Let's first define the clown-nose field. At the center of every clown noise is a point "charge", so the clown-nose field

\vec{N} = \sum_{n \in noses} R_n\frac{1}{r^2_n}\hat{r}

where R_n is the radius of the clown nose, and \vec{r}_n is the coordinates to the clown nose.

Let us next define burrito-giraffe space. Burrito-giraffe space is a pseudo-cylindrical coordinate system oriented after a given burrito, and which end of them points closest to a giraffe. The positive z-axis is defined as the direction in which the symmetry line comes closest to a giraffe.
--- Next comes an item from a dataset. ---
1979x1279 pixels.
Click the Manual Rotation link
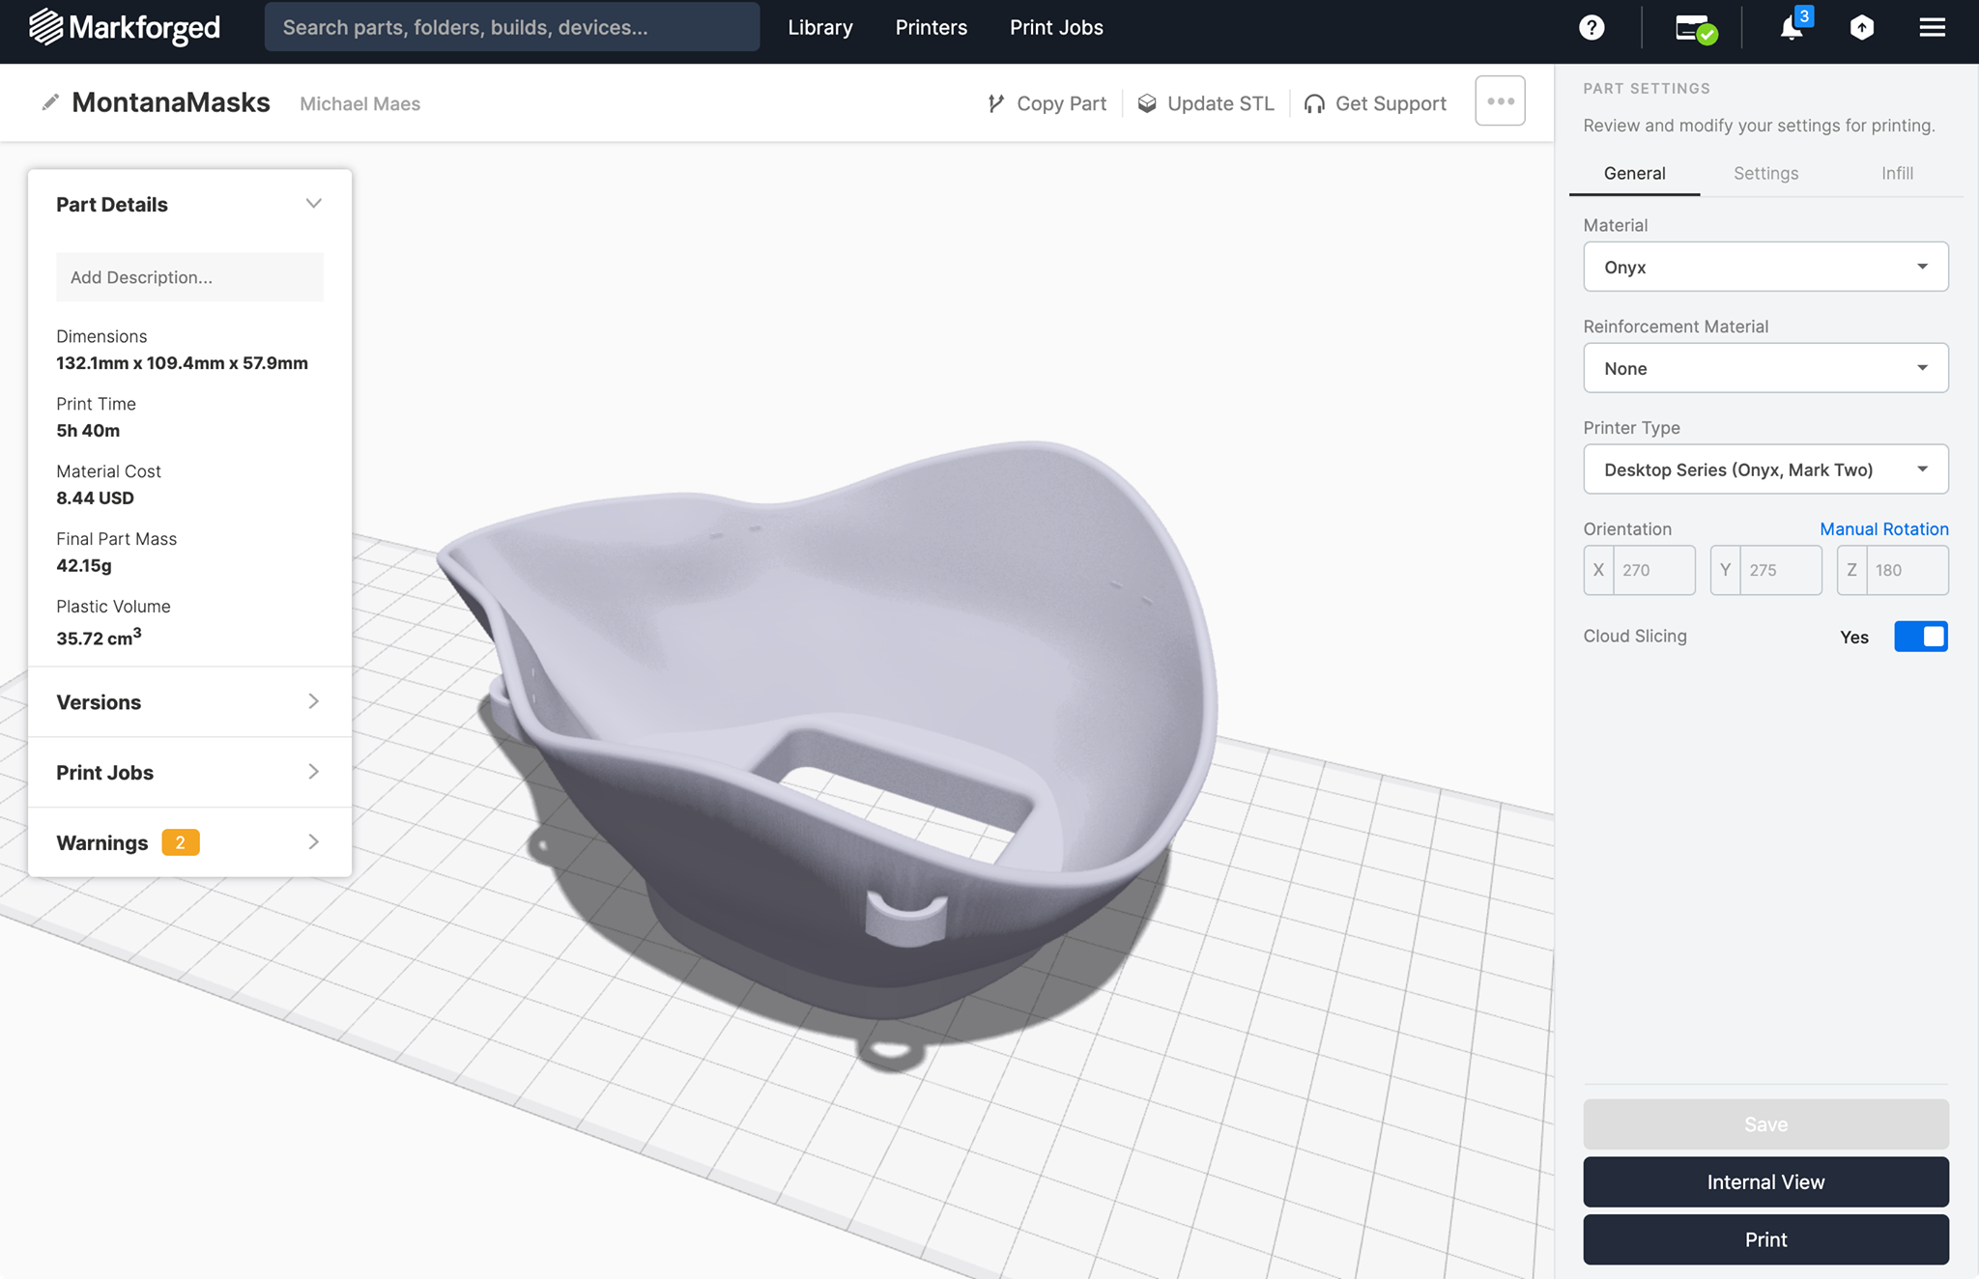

The radial axis is defined normal to the burrito surface, and the angular axis is defined as though burrito-giraffe space was a regular right handed coordinate system.

Finally, let's find a dog, say a Labrador, and integrate \vec{N} \cdot d\vec{A} over it's surface, and get the clown-nose flux of a labrador in burrito-giraffe space. (Actually, you could use it to determine if there are clown-noses in your Labrador)

Where was I? Oh, yeah, just because you can integrate it doesn't mean it corresponds to some meaningful quantity that deserves a wikipedia article.

[Hydraulist]

Yes, I agree that not all integrals are useful. But the integral of displacement is incredibly useful! In many situations involving water, pumps, liquids collecting in buckets, etc., absement comes up often. Hydraulophones (musical instruments that make sound from liquids) are usually absement-responsive, and a 2-stage hydraulophone responds to absity (the integral of absement, i.e. integrates displacement twice).

Recently a number of researchers have made other connections to absement. For example, there is a connection between absement and the memristor. See
http://arxiv.org/pdf/1201.1032.pdf

Memory Elements: A Paradigm Shift in Lagrangian Modeling of Electrical Circuits


The abstract of this paper mentions absement:

Although time-integrated charge is a somewhat unusual quantity in
circuit theory, it may be considered as the electrical analogue of a mechanical quantity called
absement. Based on this analogy, simple mechanical devices are presented that can serve as
didactic examples to explain memristive, meminductive, and memcapacitive behavior.

Thus absement is useful in a wide range of mechanics, fluid mechanics, and electrical engineering problems, or at least more useful than the clown-nose and Labrador dog integral.